-- Problem description --
Tally every line in the data that has the word "computer" and report only the total.

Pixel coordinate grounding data
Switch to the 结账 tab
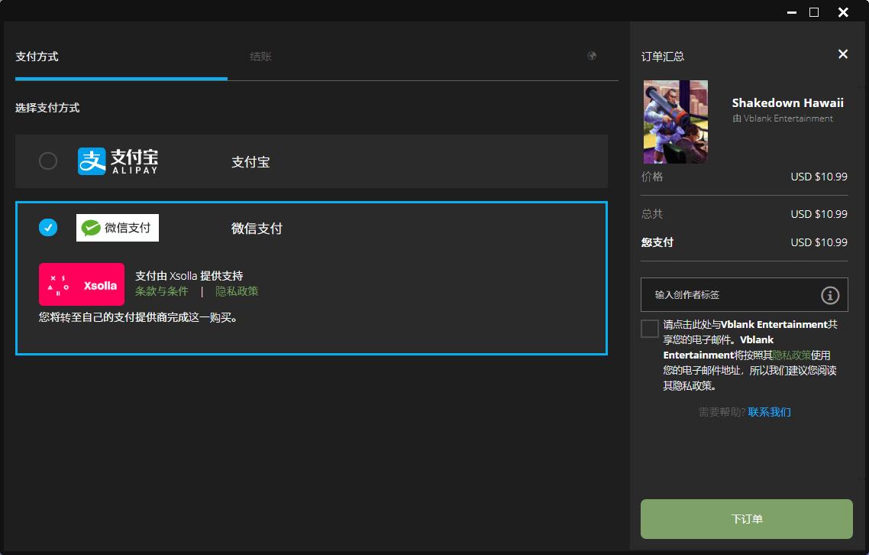Image resolution: width=869 pixels, height=555 pixels. tap(260, 57)
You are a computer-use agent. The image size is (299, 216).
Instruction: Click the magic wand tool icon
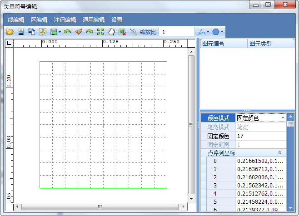click(x=133, y=32)
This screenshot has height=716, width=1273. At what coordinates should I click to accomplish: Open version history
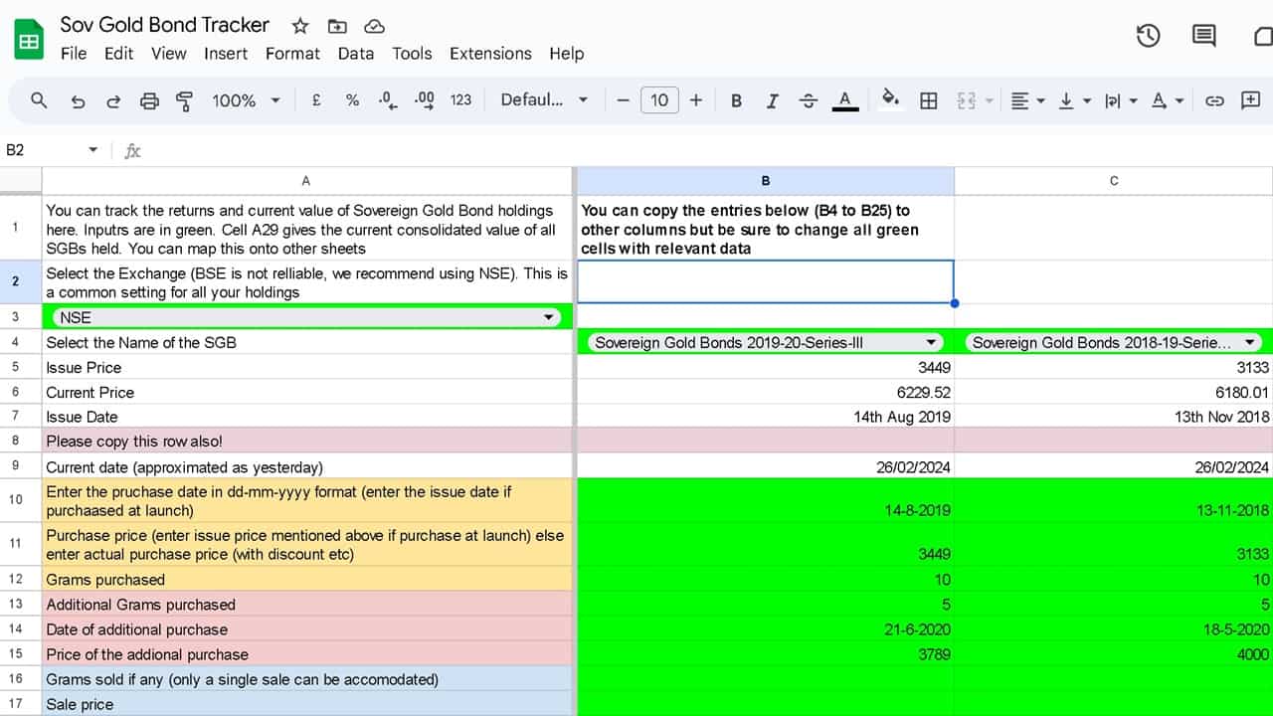click(x=1148, y=35)
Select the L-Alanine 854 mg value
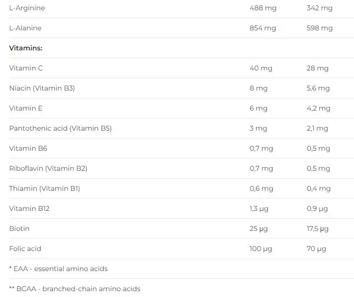 click(x=263, y=28)
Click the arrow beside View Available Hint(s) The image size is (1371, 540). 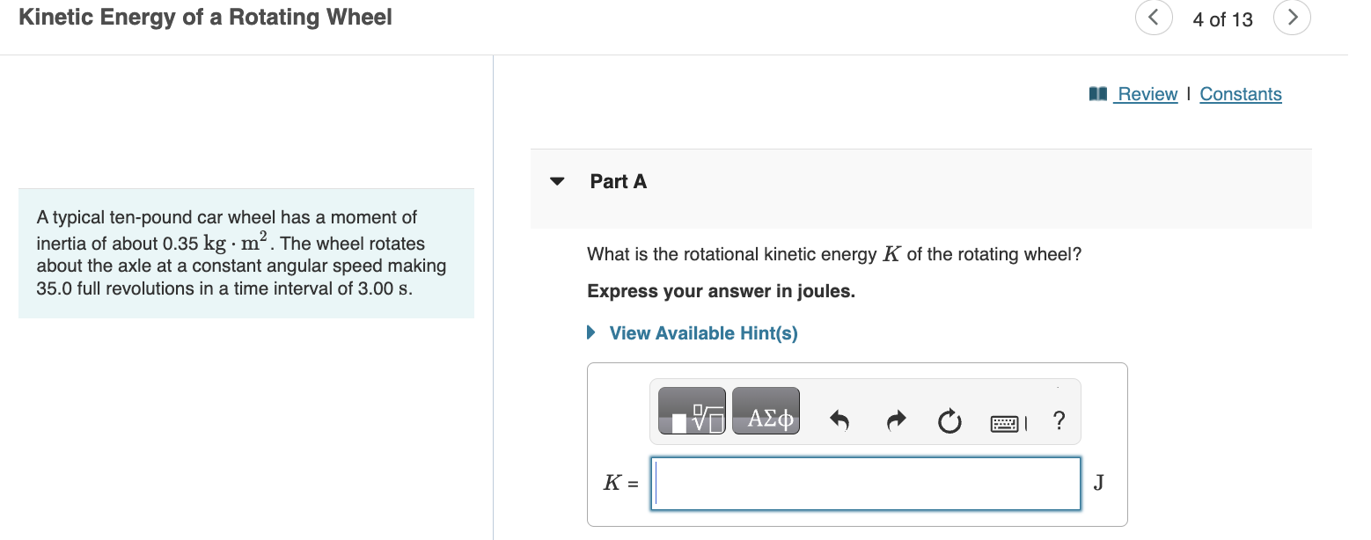[x=590, y=332]
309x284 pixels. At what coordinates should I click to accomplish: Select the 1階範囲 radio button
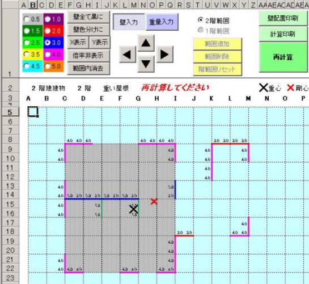pos(201,30)
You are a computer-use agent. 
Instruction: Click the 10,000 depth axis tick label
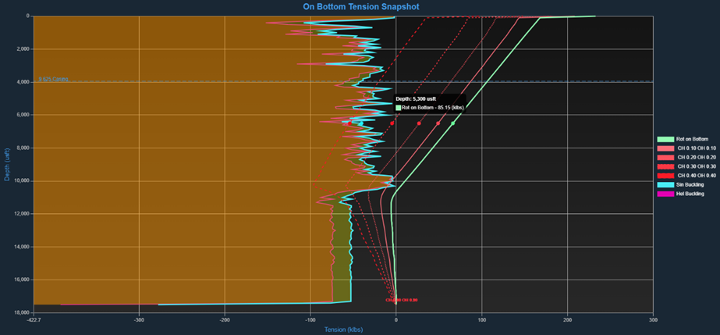point(21,180)
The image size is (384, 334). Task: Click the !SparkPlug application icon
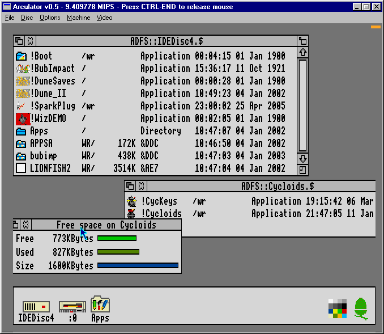pyautogui.click(x=22, y=106)
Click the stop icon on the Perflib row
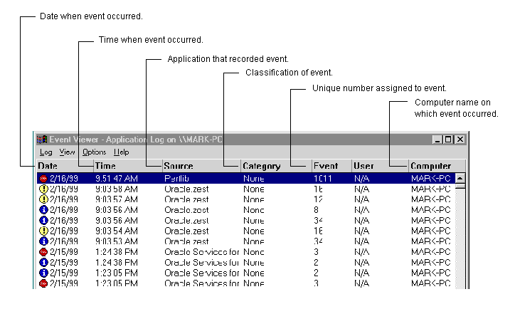Screen dimensions: 515x309 point(43,179)
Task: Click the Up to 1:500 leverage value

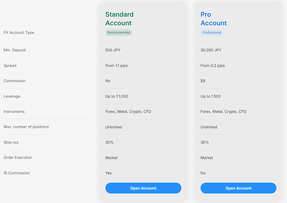Action: pos(211,96)
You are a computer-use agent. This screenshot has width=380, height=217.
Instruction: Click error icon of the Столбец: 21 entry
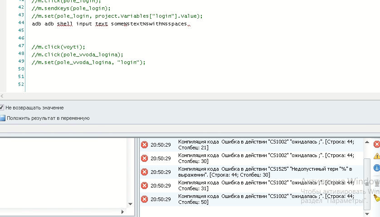(x=145, y=145)
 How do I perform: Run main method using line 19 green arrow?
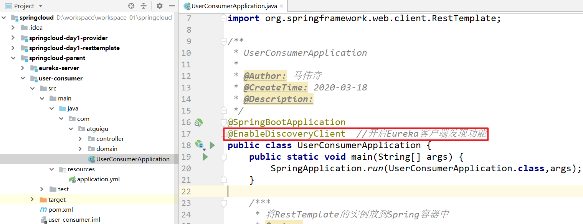pos(205,157)
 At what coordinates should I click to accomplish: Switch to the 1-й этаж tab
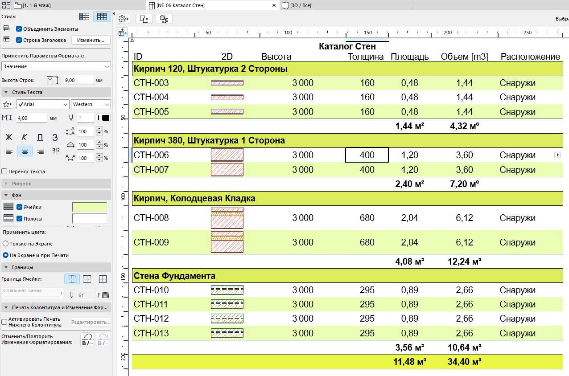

-- Solved problem --
3